TEXT ZUM LESEN.
************

Schlappe für FDP: Röslers ernste Stunde
FDP-Neustart Die entkernte Partei
Berlin - Philipp Rösler sitzt im FDP-Präsidium. Hinter ihm hängt ein eingerahmtes Wahlplakat. "Chancen für morgen" steht darauf. Es umschreibt ziemlich präzise den Zustand der Liberalen: Die Gegenwart ist trostlos. Nach der Schlappe in Mecklenburg-Vorpommern ist die Partei ratloser denn je. Herausgewählt aus dem Landtag in Schwerin, bald möglicherweise auch aus dem Abgeordnetenhaus in Berlin.
Die FDP wirkt wie eine Partei ohne Kern: Ihr fehlen nicht nur Wähler, sondern Selbstbewusstsein, eine Idee, eine Vision.
Der Neuanfang, der nach der Ablösung von Guido Westerwelle im Mai mit Rösler erfolgen sollte, lässt auf sich warten. "Allen ist klar, dass wir an der Schicksalsgrenze sind", raunt ein FDP-Präsidiumsmitglied am Montag, nach den Gremiensitzungen. Der schleswig-holsteinische FDP-Fraktionschef Wolfgang Kubicki, für seine schonungslose Ehrlichkeit gefürchtet, hat schon am Wahlabend via "Leipziger Volkszeitung" den Zustand der Liberalen erbarmungslos beschrieben: Man habe kein Westerwelle-Problem, als Marke habe die FDP momentan "generell verschissen", das sei die Meinung der Bürger.
FDP-Parteichef Rösler redet die Niederlage im Thomas-Dehler-Haus auch nicht schön, er spricht von einem "bitteren Ergebnis". Er stellt fest, er wolle nichts abschieben, deswegen sei er "für all das selbstverständlich verantwortlich." Doch die Begrifflichkeit Kubickis würde er sich "nie anmaßen", sagt er, der Markenkern der FDP bleibe ihre Wirtschaftskompetenz.
Schnelle Besserung ist nicht in Sicht. "Es wird nicht von Heute auf Morgen gehen, Vertrauen zurückzugewinnen", glaubt der 38-jährige Wirtschaftsminister und Vizekanzler.
Drei Monate ist er nun im Amt, in der Partei gibt es bereits Unmut über ihn. Auf die Frage, für welche Position Rösler stehe, giftet Kubicki: "Auf diese Frage kann ich keine vernünftige Antwort geben." Eineinhalb Wochen vor dem Urnengang in Schwerin hatte Rösler den Außenminister und Ex-Parteichef Westerwelle wegen seiner Libyen-Äußerungen zur Ordnung gerufen, darauf folgte prompt eine Personaldebatte um die weitere Zukunft des früheren FDP-Frontmannes. In den Gremien wurde Kritik an der Debatte laut: "Man hat sich darauf beschränkt- sie war nicht gut für die Partei, umso besser, dass sie beendet ist", fasst Rösler die Stimmung zusammen. Er verteidigt sein Eingreifen in Sachen Libyen, sagt aber auch, durch eine Personaldebatte habe man sich zehn Tage vor der Wahl die Chance auf einen Erfolg "zum Teil selbst zunichte" gemacht. Das klingt nach Selbstkritik.

************

ERFASSTES MATERIAL.
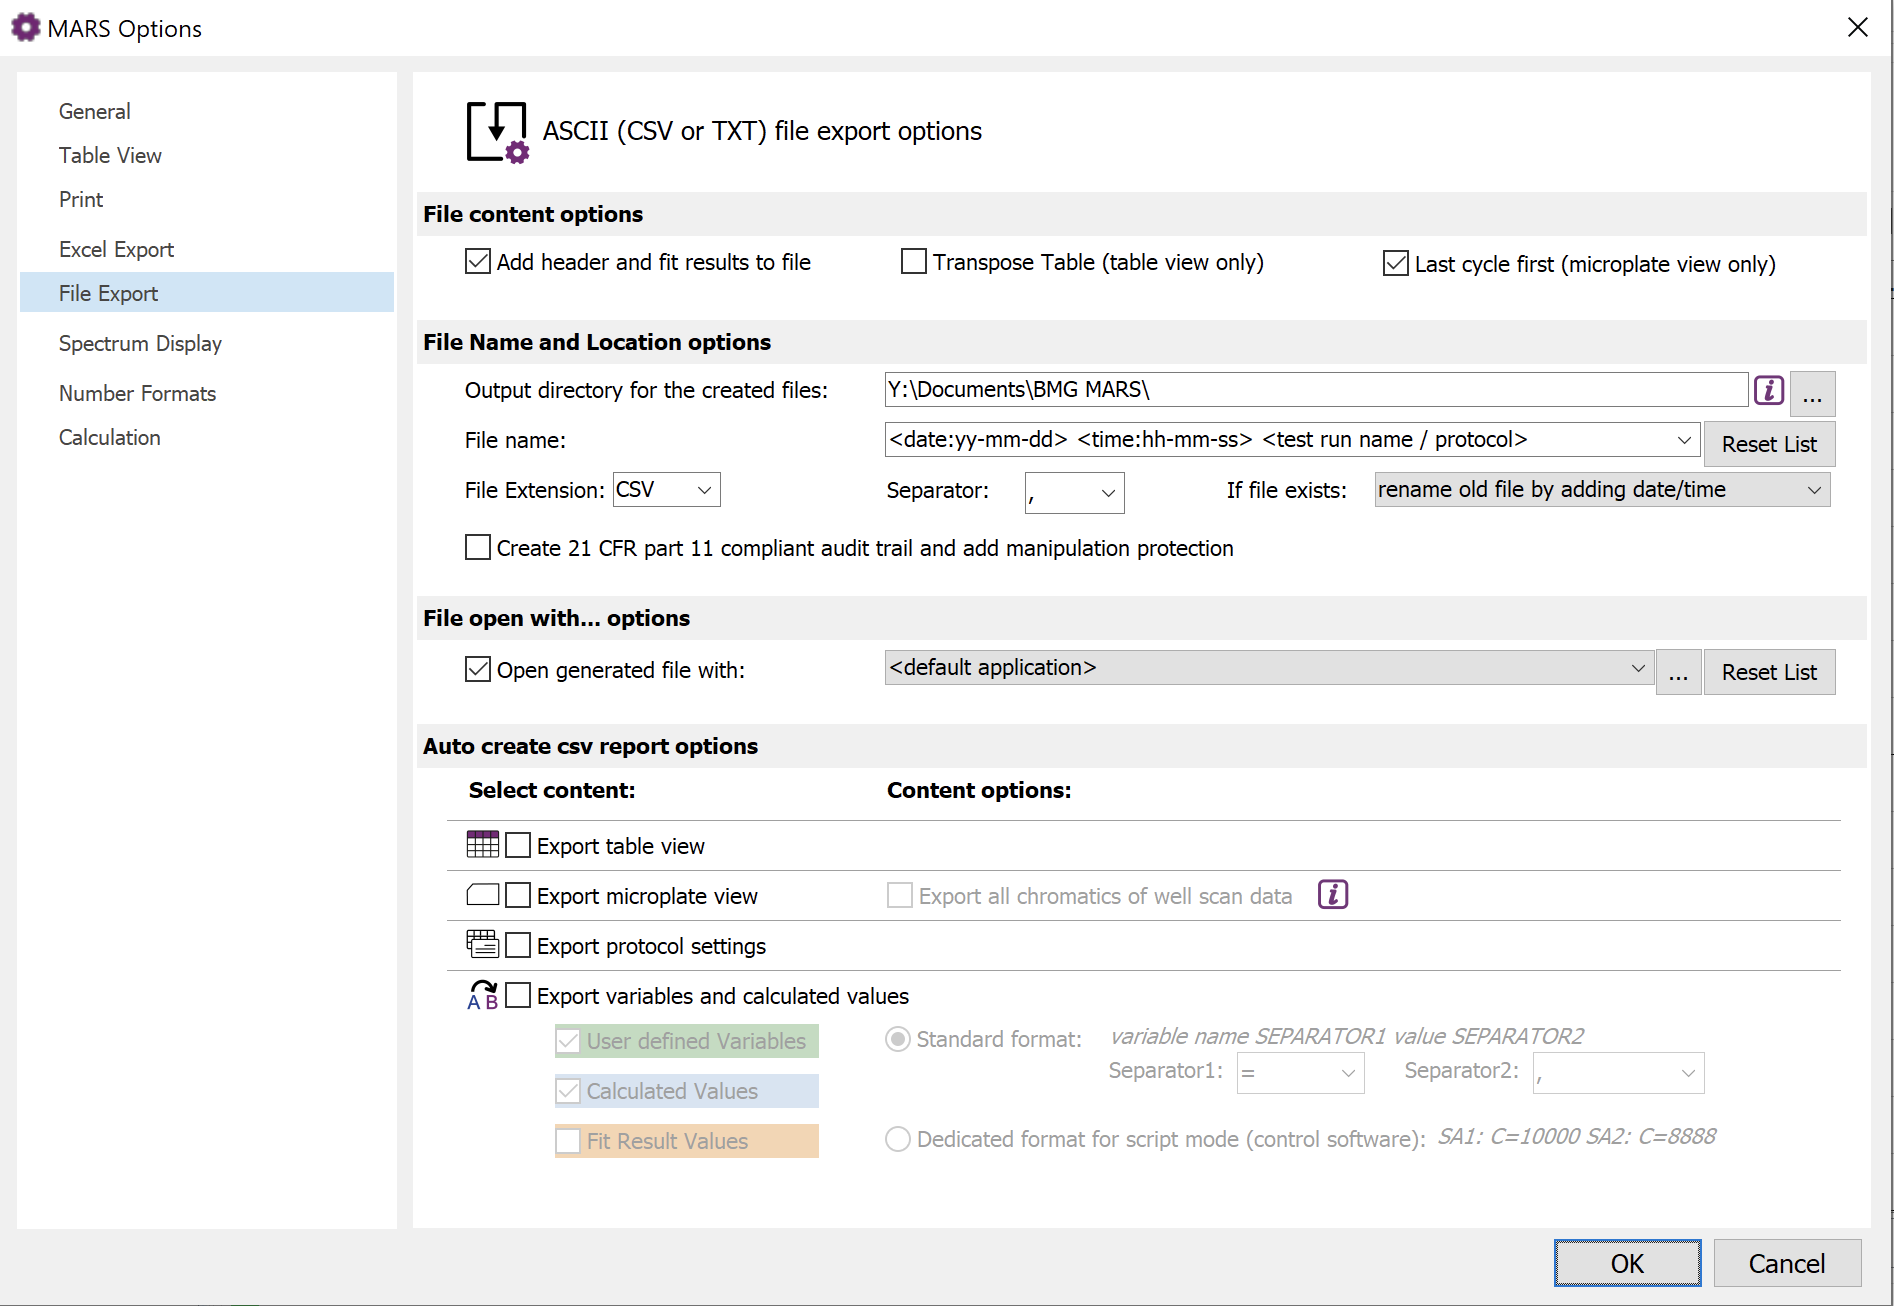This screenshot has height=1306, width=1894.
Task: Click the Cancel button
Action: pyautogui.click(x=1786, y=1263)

************

DIE AUFGABE. Mit welchen Worten bezeichnet Rösler im Text über die FDP die Niederlage? Nenne bitte seinen Ausdruck.

ANTWORT. Er spricht von einem „bitteren Ergebnis“.